Map over the Just side of a Maybe

>>> prove $ \x -> fromJust (map (+1) (sJust x)) .== x+1
Q.E.D.
>>> let f = uninterpret "f" :: SInteger -> SBool
>>> prove $ \x -> map f (sJust x) .== sJust (f x)
Q.E.D.
>>> map f sNothing .== sNothing
True

Scrutinizing the branches of an option

isNothing :: SymVal a => SMaybe a -> SBool Source #

Check if the symbolic value is nothing.

>>> isNothing (sNothing :: SMaybe Integer)
True
>>> isNothing (sJust (literal "nope"))
False

isJust :: SymVal a => SMaybe a -> SBool Source #

Check if the symbolic value is not nothing.

>>> isJust (sNothing :: SMaybe Integer)
False
>>> isJust (sJust (literal "yep"))
True
>>> prove $ \x -> isJust (sJust (x :: SInteger))
Q.E.D.

fromMaybe :: SymVal a => SBV a -> SMaybe a -> SBV a Source #

Return the value of an optional value. The default is returned if Nothing. Compare to fromJust.

>>> fromMaybe 2 (sNothing :: SMaybe Integer)
2 :: SInteger
>>> fromMaybe 2 (sJust 5 :: SMaybe Integer)
5 :: SInteger
>>> prove $ \x -> fromMaybe x (sNothing :: SMaybe Integer) .== x
Q.E.D.
>>> prove $ \x -> fromMaybe (x+1) (sJust x :: SMaybe Integer) .== x
Q.E.D.

fromJust :: forall a.

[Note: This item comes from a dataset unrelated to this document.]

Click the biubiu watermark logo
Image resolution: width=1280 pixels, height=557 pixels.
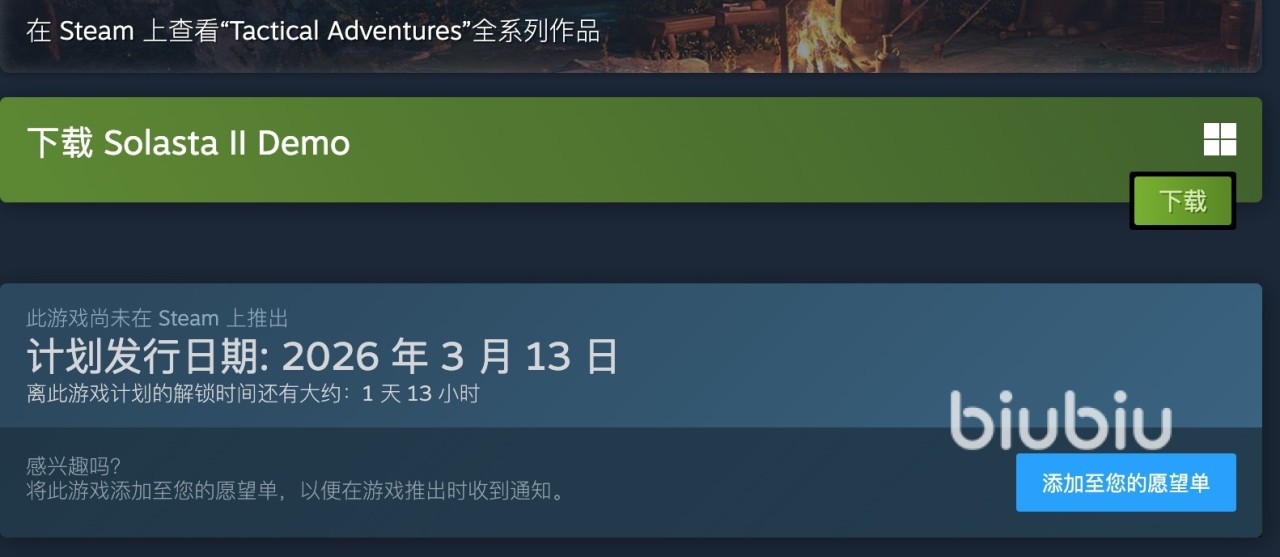click(x=1060, y=419)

SymVal a => SMaybe a -> SBV a Source #

Return the value of an optional value. The behavior is undefined if passed Nothing, i.e., it can return any value. Compare to fromMaybe.

>>> fromJust (sJust (literal 'a'))
'a' :: SChar
>>> prove $ \x -> fromJust (sJust x) .== (x :: SChar)
Q.E.D.
>>> sat $ \x -> x .== (fromJust sNothing :: SChar)
Satisfiable. Model:
  s0 = 'A' :: Char

Note how we get a satisfying assignment in the last case: The behavior is unspecified, thus the SMT solver picks whatever satisfies the constraints, if there is one.